Another surprising finding is that patients who were taking vitamin supplements tended to have relatively normal levels of glutathione, Enns said.

Scientists have long suspected antioxidants such as vitamin C and vitamin E might help patients with mitochondrial disease or organic acidemias, and doctors sometimes suggest the supplements to their patients. But no one has been able to test whether they work.

"As a clinician, one of the most frustrating things has been not being sure if supplements are doing any good," said Enns. "Now we're able to take a baseline blood reading and see 'before' and 'after' snapshots."

Enns said his team has been working on this research for three or four years and are just starting to publish their data.

William Craigen, MD, PhD, director of the metabolic clinic at Texas Children's Hospital (Houston), called this finding "the beginning of insight into the mechanisms of mitochondrial disease." Craigen, who also is medical director for the mitochondrial diagnostic lab at Baylor College of Medicine (Houston), was not involved in the Stanford study. "This new research provides an opportunity to start treating a heterogeneous group of diseases in a single fashion, with a simple and easy-to-administer treatment, potentially improving patients' long-term outcomes."

Enns said the method his team used to measure glutathione, called high-dimensional flow cytometry, has limitations: it requires very fresh blood samples, uses expensive equipment only available in research labs, and provides relative rather than absolute glutathione measurements.
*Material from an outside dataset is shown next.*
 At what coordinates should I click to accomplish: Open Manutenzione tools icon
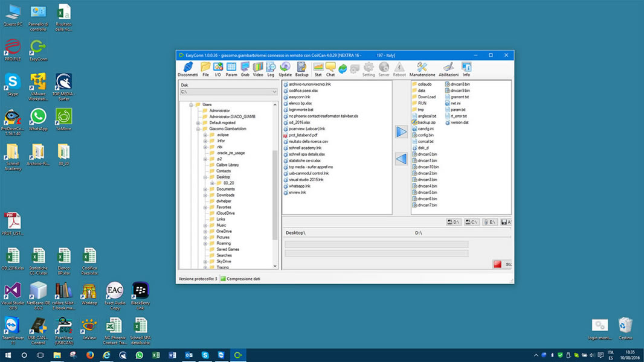click(x=422, y=69)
Now that the team knows what metabolic change to look for, they're working to develop a more broadly applicable measurement technique, he said.
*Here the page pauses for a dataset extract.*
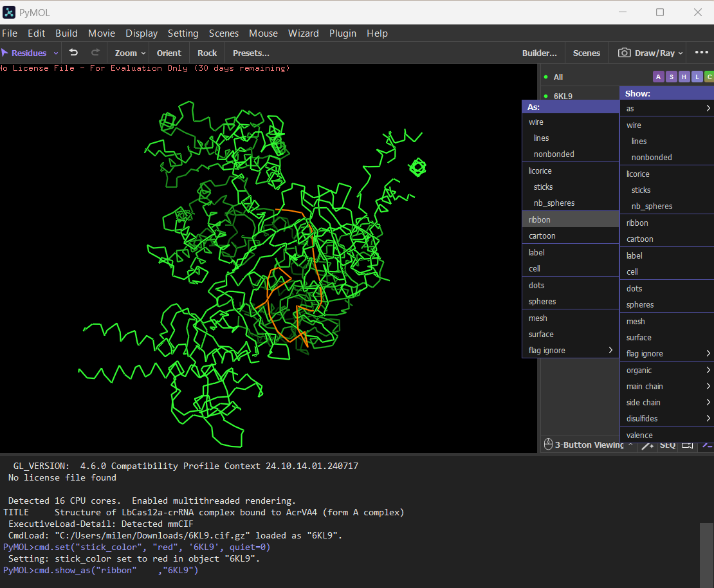
Task: Click the Orient button
Action: point(169,53)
And glutathione measurements could help scientists unravel other disease mysteries, too. "You name the disease, you can postulate mitochondrial involvement," Enns said. "It's been proposed for everything from poor vision to hearing loss, kidney disease, liver disease, autism spectrum disorders, diabetes, Alzheimer disease, cancers. Our work could lead to research on therapies for a broad range of disorders."

Enns collaborated with research associate Kondala Atkuri, PhD; associate professor of pathology Tina Cowan, PhD; professor emeritus of genetics Leonard Herzenberg, PhD; and research professor of genetics Leonore Herzenberg, PhD, who is also a member of the Stanford Cancer Center. The Herzenbergs have a financial interest in BioAdvantex (Mississauga, Ontario), a company whose dietary supplement, PharmaNAC, is intended to increase glutathione levels. The study was funded by grants from the United Mitochondrial Disease Foundation (Pittsburgh), the Lucile Packard Children's Hospital Pediatric Health Research Fund and the Arline and Pete Harman Scholarship.